▶ **What you are asked to do**: Pick out each line in the rows below that contains the string "coordinates", and copy those lines.

━━━━━ Material for the task ━━━━━

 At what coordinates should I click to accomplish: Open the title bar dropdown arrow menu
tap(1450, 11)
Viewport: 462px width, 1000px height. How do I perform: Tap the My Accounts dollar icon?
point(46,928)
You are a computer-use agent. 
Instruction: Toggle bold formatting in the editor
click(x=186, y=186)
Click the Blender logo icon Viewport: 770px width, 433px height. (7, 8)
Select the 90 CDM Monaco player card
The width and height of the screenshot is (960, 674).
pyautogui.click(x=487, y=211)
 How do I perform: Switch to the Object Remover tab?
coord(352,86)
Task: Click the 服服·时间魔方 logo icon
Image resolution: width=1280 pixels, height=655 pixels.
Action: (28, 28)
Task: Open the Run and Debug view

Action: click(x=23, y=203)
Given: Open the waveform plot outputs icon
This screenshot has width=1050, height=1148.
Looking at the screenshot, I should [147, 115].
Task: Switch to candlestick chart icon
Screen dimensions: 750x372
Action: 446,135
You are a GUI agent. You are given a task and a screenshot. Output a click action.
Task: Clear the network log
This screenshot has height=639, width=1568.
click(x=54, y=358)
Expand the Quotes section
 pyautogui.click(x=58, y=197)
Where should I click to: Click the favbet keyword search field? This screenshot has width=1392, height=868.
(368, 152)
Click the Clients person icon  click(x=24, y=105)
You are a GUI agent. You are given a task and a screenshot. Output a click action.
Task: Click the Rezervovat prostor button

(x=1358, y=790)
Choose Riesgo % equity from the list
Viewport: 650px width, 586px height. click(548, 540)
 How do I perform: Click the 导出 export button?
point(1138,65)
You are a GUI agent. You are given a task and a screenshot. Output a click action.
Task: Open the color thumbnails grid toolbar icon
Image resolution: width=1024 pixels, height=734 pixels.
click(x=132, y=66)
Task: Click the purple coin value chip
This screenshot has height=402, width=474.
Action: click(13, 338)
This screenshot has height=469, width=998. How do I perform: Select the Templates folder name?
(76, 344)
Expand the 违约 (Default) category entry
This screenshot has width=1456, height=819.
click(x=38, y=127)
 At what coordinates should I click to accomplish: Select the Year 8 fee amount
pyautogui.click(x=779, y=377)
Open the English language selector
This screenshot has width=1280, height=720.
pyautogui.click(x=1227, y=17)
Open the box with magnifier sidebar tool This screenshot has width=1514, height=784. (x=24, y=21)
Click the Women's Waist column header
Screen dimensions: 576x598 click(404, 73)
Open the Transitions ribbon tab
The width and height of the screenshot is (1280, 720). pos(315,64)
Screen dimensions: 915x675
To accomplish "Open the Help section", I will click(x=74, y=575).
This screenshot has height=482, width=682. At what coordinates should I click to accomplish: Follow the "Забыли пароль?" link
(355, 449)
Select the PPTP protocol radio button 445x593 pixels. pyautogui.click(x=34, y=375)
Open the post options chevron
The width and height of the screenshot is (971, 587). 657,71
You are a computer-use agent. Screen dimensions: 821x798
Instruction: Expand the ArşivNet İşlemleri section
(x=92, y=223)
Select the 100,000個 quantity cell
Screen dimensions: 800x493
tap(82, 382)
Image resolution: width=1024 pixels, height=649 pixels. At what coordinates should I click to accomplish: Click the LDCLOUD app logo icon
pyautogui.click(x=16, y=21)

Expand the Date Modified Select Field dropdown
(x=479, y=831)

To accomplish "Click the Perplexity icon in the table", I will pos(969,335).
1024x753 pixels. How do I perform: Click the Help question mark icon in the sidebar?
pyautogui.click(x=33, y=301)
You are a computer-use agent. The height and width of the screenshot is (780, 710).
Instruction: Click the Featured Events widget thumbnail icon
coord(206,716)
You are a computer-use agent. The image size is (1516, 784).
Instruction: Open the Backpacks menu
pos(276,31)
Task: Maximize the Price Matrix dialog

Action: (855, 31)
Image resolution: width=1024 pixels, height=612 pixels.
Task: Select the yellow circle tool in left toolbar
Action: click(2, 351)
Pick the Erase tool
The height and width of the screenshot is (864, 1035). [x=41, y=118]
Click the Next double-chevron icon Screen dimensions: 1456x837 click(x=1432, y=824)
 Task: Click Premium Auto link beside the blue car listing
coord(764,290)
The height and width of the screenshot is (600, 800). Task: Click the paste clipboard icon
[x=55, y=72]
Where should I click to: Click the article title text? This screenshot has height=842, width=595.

━━━━━

▶ **Task response**:
 At what coordinates should I click to accomplish: Open the title bar dropdown arrow menu
 At what coordinates should I click to accomplish: Select the Year 8 fee amount
This screenshot has height=482, width=682. At what coordinates should I click to accomplish: Follow the "Забыли пароль?" link
Image resolution: width=1024 pixels, height=649 pixels. At what coordinates should I click to accomplish: Click the LDCLOUD app logo icon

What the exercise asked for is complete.